[INDOLOGY] Sunrise in the West & twelve dandas

Lubomir Ondracka ondracka at ff.cuni.cz
Tue May 3 18:54:35 UTC 2016


That confuses me too. You are right, normally a day (and its counting) should start with the sunrise. But then the 12th daṇḍa would be around 11 am and the sentence "And people, thinking the night is over, started their home chores" would not make good sense.

It is more simple to understand it as: "And people, thinking the night is over, [although the Sun rose up in the west,] started their home chores" So it rose up in usual time, but at unusual place. And since daṇḍa is definitely 48 minutes, to start with the first daṇḍa at midnight fits well. But it is just my construction, I have no evidence for it.

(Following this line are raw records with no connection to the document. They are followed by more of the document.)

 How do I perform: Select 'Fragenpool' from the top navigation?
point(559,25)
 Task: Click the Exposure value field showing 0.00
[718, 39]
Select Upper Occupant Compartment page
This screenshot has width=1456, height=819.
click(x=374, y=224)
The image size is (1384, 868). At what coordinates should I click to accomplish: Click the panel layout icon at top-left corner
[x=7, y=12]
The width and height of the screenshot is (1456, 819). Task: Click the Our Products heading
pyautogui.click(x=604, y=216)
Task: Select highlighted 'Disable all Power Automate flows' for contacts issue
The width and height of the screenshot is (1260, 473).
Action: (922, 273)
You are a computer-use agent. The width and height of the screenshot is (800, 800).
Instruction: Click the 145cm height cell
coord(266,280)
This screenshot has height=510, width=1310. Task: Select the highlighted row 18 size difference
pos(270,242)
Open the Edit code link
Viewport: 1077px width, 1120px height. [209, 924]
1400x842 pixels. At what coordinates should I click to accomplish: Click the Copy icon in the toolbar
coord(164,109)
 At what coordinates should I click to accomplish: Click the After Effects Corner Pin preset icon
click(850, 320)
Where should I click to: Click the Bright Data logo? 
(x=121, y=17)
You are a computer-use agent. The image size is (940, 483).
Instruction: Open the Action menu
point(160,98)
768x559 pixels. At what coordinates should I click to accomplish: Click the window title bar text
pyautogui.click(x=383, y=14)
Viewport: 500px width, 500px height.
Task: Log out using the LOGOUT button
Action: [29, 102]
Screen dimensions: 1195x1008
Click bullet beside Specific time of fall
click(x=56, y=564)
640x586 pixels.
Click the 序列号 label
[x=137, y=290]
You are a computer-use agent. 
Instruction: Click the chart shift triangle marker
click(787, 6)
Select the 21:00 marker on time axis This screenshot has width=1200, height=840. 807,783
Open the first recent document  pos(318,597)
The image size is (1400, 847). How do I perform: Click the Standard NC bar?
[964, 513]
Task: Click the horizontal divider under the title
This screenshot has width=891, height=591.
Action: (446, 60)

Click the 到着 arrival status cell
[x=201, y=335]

It would be useful to see the original text.

Lubomir


On Tue, 3 May 2016 13:34:50 -0400
Harry Spier <hspier.muktabodha at gmail.com> wrote:

> >
> >
> >
> > > > Prof. Barbara Grabowska of the South Asian Studies Deptt (University of
> > > > Warsaw) asks me to ask you about the meaning of the phrase "*twelve
> > > > dandas*".
> > > >
> > > > The phrase appears in the Rupram Cakravarti's Dharmamangal (XVII c.).
> > The
> > > > text says that if the sunrise will take place in the west, the God
> > Dharma
> > > > will start to be revered and receive sacrifices on this Earth. The
> > hero of
> > > > the Mangal prays for the sunrise to take place in the west at the
> > twelfth
> > > > danda. And people, thinking that the night is over, started their home
> > > > chores.
> >
> 
> What confuses me about this quote is the phrase "And people, thinking the
> night is over, started their home chores".
> 
> Doesn't the medieval  solar day go from sunrise to sunrise not from
> midnight to midnight ( or is the Bengali calendaric system  different) so
> the 12th daNDa would be from 4 hours 24 minutes after sunrise to 4 hours 48
> minutes after sunrise. I.e.very  late morning not early morning.